→ Recorded data:
- - - - -

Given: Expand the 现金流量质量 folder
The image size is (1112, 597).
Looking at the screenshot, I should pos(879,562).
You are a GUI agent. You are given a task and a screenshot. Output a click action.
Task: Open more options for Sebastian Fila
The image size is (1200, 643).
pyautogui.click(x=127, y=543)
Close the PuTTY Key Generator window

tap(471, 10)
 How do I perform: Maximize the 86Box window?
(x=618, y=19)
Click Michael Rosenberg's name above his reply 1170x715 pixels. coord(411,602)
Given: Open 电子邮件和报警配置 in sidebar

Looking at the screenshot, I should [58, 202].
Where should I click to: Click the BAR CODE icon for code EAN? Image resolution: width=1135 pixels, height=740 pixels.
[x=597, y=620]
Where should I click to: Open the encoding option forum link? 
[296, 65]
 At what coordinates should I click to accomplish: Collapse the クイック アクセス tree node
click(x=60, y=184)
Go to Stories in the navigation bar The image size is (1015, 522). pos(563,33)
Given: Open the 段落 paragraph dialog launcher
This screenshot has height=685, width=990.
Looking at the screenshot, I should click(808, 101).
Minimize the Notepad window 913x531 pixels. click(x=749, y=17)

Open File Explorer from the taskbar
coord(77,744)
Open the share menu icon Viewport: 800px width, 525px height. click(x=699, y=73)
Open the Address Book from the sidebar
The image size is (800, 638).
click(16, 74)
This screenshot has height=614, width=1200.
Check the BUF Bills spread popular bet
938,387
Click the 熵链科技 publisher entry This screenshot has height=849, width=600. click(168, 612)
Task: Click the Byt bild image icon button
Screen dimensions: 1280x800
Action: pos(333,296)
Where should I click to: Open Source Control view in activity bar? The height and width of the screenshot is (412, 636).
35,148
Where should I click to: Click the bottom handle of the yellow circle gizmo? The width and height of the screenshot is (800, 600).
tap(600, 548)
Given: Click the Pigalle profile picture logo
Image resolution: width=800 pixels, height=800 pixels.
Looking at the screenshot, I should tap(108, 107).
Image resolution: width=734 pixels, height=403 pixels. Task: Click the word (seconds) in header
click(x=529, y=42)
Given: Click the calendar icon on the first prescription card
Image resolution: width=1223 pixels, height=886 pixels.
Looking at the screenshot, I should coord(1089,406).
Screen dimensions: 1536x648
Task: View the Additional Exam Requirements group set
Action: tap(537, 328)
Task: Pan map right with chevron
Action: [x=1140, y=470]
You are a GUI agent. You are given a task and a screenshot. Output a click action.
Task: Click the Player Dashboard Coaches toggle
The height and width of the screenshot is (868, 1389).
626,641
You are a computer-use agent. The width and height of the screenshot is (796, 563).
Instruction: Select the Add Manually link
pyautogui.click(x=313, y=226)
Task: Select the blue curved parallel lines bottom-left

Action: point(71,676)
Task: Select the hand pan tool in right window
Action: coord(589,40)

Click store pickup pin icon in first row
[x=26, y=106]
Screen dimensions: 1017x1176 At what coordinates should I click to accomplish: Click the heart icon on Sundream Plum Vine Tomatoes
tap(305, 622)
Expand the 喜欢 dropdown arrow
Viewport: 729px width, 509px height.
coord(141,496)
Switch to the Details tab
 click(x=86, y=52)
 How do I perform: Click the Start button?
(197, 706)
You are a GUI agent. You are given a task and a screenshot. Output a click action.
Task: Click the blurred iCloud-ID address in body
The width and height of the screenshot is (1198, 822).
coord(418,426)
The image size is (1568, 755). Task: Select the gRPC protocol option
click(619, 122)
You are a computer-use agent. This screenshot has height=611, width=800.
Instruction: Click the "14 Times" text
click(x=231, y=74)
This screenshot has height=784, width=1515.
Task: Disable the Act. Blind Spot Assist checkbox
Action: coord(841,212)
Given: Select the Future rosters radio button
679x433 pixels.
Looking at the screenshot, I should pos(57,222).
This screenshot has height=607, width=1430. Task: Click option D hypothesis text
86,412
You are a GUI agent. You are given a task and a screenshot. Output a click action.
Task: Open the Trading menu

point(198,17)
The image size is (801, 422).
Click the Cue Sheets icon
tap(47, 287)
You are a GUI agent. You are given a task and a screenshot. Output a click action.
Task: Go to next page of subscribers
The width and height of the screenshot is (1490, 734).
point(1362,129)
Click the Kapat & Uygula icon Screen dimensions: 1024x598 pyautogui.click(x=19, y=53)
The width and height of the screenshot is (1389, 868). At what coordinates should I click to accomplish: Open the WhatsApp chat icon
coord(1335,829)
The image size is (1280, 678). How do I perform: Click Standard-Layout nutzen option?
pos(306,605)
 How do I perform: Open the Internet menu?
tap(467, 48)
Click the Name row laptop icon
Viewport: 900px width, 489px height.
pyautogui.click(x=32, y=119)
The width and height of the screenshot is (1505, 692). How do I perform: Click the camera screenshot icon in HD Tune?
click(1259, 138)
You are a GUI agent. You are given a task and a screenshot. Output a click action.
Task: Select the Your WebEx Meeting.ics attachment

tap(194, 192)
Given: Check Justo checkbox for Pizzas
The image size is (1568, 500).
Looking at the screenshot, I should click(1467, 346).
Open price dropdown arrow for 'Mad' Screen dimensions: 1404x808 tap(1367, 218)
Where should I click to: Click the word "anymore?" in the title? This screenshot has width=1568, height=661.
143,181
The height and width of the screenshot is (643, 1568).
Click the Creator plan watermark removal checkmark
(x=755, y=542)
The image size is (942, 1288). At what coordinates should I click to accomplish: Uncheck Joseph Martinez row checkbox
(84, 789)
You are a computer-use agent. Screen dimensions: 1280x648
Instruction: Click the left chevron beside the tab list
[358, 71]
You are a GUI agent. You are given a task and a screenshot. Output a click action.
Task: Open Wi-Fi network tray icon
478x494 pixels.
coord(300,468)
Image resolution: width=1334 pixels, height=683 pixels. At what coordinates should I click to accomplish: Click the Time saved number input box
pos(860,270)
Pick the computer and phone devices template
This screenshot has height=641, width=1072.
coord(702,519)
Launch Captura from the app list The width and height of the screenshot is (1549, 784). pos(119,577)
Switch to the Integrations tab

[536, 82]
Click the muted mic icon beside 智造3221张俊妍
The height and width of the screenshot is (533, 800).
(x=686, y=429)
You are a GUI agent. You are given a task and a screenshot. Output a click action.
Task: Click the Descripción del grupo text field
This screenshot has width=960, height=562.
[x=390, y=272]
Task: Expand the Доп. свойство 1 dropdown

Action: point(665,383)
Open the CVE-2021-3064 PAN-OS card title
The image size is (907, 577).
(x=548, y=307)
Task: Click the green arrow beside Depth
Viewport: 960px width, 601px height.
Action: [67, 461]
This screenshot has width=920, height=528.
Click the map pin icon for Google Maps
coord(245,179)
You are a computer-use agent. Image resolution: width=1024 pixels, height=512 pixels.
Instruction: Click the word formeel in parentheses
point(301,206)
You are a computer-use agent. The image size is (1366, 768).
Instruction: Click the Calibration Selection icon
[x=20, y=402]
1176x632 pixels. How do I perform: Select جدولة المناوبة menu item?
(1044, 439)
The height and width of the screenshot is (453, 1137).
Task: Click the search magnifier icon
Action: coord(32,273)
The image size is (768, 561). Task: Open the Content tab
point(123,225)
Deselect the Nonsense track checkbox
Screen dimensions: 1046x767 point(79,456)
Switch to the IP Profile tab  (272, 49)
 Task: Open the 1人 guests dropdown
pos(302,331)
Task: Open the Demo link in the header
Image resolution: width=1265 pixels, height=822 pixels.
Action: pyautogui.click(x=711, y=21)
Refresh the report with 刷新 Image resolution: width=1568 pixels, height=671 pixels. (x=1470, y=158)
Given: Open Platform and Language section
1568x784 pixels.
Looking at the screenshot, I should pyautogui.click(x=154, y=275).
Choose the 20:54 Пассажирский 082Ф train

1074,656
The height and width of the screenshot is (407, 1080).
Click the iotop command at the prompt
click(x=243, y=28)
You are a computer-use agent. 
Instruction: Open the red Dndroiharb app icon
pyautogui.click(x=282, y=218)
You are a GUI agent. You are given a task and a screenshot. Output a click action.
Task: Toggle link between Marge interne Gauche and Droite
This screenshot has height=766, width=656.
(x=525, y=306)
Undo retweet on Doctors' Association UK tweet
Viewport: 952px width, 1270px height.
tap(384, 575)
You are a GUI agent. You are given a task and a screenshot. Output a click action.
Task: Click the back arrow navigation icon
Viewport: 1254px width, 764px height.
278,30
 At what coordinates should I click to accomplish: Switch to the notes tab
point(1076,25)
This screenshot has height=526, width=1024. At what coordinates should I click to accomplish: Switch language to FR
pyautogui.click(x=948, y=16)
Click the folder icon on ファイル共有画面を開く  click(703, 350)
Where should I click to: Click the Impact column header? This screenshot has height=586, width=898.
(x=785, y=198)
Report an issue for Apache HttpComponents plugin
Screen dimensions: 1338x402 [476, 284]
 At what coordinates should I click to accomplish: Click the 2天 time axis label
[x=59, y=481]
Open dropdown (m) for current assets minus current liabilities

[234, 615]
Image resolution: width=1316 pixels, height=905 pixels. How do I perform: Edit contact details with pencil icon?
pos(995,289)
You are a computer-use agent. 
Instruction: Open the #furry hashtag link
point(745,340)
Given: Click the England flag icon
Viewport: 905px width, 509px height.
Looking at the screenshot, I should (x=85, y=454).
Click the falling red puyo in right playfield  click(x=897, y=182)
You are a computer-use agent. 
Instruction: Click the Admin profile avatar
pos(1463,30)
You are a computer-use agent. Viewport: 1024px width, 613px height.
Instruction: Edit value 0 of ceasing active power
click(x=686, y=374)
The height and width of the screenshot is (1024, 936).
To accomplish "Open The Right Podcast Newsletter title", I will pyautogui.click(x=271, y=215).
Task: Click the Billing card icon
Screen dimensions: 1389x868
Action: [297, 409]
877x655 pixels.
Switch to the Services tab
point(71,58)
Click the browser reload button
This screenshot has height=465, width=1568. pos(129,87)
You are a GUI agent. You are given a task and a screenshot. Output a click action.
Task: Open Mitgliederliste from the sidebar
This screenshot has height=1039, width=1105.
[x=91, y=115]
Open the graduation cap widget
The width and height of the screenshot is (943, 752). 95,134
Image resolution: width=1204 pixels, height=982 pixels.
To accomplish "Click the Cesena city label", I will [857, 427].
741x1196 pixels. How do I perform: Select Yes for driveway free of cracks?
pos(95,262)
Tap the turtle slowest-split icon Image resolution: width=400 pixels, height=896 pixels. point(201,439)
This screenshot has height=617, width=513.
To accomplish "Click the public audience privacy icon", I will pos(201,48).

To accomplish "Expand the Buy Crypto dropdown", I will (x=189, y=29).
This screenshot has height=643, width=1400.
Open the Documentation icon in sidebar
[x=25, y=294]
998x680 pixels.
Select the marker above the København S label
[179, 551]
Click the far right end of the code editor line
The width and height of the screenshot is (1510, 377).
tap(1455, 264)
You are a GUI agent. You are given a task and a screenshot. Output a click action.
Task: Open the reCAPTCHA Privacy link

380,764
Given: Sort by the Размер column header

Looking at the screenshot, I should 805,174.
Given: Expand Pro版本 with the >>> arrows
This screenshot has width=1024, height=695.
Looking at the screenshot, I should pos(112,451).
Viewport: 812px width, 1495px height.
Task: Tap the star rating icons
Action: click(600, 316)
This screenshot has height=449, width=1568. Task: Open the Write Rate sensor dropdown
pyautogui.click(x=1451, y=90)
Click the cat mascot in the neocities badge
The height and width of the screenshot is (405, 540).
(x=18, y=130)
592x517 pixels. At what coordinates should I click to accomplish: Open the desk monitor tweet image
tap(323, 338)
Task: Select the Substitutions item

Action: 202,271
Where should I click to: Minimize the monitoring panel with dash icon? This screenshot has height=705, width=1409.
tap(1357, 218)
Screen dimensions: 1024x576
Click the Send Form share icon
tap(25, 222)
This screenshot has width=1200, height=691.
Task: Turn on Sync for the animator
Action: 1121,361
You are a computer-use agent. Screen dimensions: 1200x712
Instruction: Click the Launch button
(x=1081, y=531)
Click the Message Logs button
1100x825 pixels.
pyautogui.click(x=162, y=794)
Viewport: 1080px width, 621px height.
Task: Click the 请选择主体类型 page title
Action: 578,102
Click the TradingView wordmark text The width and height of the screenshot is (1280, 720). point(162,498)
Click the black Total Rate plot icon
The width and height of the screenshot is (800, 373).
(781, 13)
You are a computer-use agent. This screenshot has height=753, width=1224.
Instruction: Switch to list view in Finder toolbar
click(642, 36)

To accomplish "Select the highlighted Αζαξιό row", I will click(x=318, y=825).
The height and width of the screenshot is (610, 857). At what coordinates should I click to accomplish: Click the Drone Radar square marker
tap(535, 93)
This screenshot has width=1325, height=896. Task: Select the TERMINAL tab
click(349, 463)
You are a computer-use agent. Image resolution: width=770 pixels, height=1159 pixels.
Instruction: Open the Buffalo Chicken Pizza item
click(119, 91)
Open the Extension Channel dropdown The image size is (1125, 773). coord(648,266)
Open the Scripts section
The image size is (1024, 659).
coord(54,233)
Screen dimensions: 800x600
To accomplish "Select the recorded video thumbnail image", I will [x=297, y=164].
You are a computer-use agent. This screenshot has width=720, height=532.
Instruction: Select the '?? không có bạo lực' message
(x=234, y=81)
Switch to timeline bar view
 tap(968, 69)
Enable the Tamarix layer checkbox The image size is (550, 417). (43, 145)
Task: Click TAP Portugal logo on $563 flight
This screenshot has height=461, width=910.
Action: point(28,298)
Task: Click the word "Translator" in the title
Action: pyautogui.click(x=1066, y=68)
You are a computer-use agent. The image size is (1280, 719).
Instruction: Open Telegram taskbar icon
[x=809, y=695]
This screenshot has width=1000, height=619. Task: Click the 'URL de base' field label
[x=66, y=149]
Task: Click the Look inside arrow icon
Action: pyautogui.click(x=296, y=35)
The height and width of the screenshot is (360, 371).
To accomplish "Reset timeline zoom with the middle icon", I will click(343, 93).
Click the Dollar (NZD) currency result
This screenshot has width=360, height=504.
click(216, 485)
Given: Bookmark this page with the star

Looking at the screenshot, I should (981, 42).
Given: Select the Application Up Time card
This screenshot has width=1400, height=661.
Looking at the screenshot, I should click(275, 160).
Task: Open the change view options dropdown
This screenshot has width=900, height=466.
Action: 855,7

- - - - -

How many lines in this material contain the string "logo"? Only the number is wanted.

2